Kokas

One of the highlights of the summer just ended was the Val de Jazz festival, held in a group of towns along the Loire valley between Gien and Sancerre.

This year’s performers included a brilliant and hilarious group of guitarists, Les Doigts de l’Homme, and the sublime, superlative, supercharged Johnny Clegg. The icing on this musical cake was a tempting array of sweet and savoury pastries that replaced the usual sausage and chips.

I instantly fell in love with the kokas, tiny turnovers stuffed with tomato, red pepper and garlic, and decided to have a go at making my own.

After several failures (mainly because my vegan version of the hot-water pastry suggested in the recipes I found was too crumbly), I had the idea of using my samosa pastry instead. Not only did this work a treat, it also taught me that this pastry can be baked rather than fried – which will significantly cut the fat content of my next batch of samosas.

If you can find it, chapati flour (known as ata or atta) makes a pastry that is particularly easy to handle. Otherwise wheatmeal flour (or a mix of plain and wholemeal) also works well.

Kokas 1

For 16 kokas

200g (7oz) chapati or wheatmeal flour
4 tbs sunflower oil
Pinch of salt

2 red peppers
400g (1lb) firm-fleshed tomatoes
4 large garlic cloves
1 tbs olive oil
½ tsp ground fennel
Salt and freshly ground black pepper
1 tsp cider vinegar
2 tsp soya or other plant milk
Pinch of turmeric
½ tsp nigella seeds (kalonji – optional)

Start by cooking the peppers whole under a grill or in a very hot oven, turning them now and again, until the skins start to blacken and come away from the flesh. They will take about 20 minutes. Remove them from the heat, cover with a clean teacloth and leave to cool. This can be done well in advance.

Mix the flour and salt in a bowl. Add the sunflower oil and rub it in roughly. Add 4 tbs of cold water, or just enough to form a ball.

Knead the pastry for about 5 minutes, until smooth and elastic, then wrap it in clean film and leave to rest on the work surface for at least an hour.

Remove the skins, stems and seeds from the peppers. Peel the garlic and tomatoes. Crush the garlic with a knife and roughly chop the peppers and tomatoes.

Heat the olive oil in a – preferably non-stick – frying pan. Add the fennel, let it sizzle for a second or two, then put in the vegetables. Fry until the mixture is fairly dry and just starting to stick to the pan. Season to taste.

Leave the mixture to cool, then stir in the cider vinegar.

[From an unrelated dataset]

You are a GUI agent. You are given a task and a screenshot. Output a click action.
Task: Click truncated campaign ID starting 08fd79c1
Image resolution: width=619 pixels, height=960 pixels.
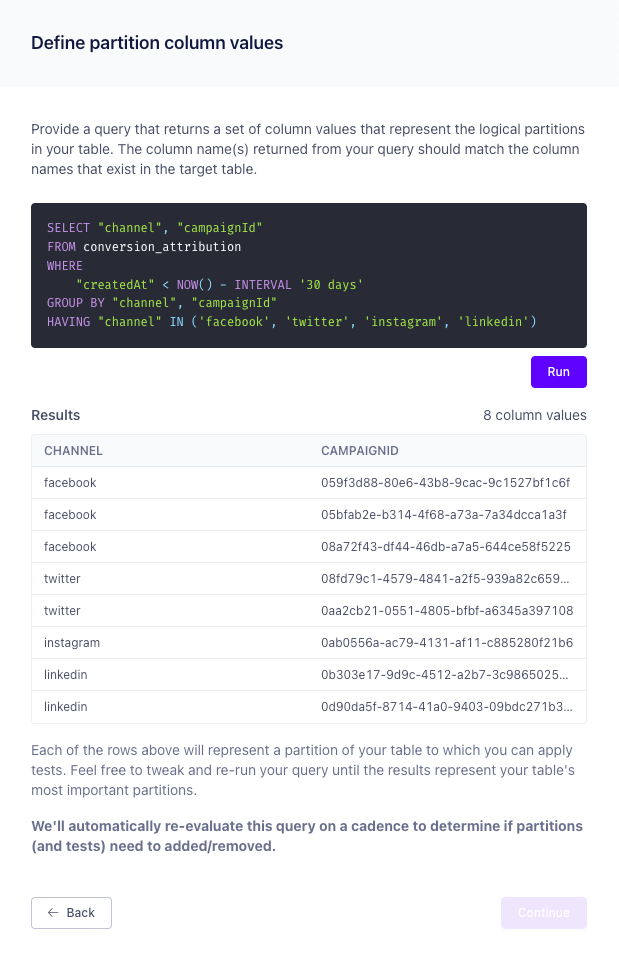pyautogui.click(x=445, y=579)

Preheat the oven to 200°C (Gas 6).

Divide the pastry into 16 pieces. Roll out each piece into a round about 10cm (4in) across. Put a good teaspoonful of the vegetable mixture in the middle of each round, dampen the edges and fold the pastry over to make a turnover. Seal and crimp the edges.

Put the soya milk and turmeric in a small glass jar and shake well. Brush the kokas with this liquid and sprinkle with nigella seeds (you could also use cumin seeds, paprika or another spice).

Arrange the kokas on a tray covered with baking parchment and bake for about 20 minutes.

3 Responses to “Kokas”

  1. Vita says:

    Nice to “meet” you here! You are vegeterian! Cretan nutrition is a nutrition with a lot o vegeterian recipes. They are under the tab
    χορτοφαγικα . I will be glad to learn your opinion!

  2. Pauline says:

    Hi Vita. We hear a lot nowadays about the “Cretan diet”, which is supposed to be one of the healthiest – doubtless because it is based on plants. Thanks for stopping by!

  3. Vita says:

    I see you learn Greeks very quickly 🙂
    Yes! cretan nutrition is one of the healtiest in the world.
    I want to shew this with the recipes at my blog
    Have you see the email about grape molassa about ash?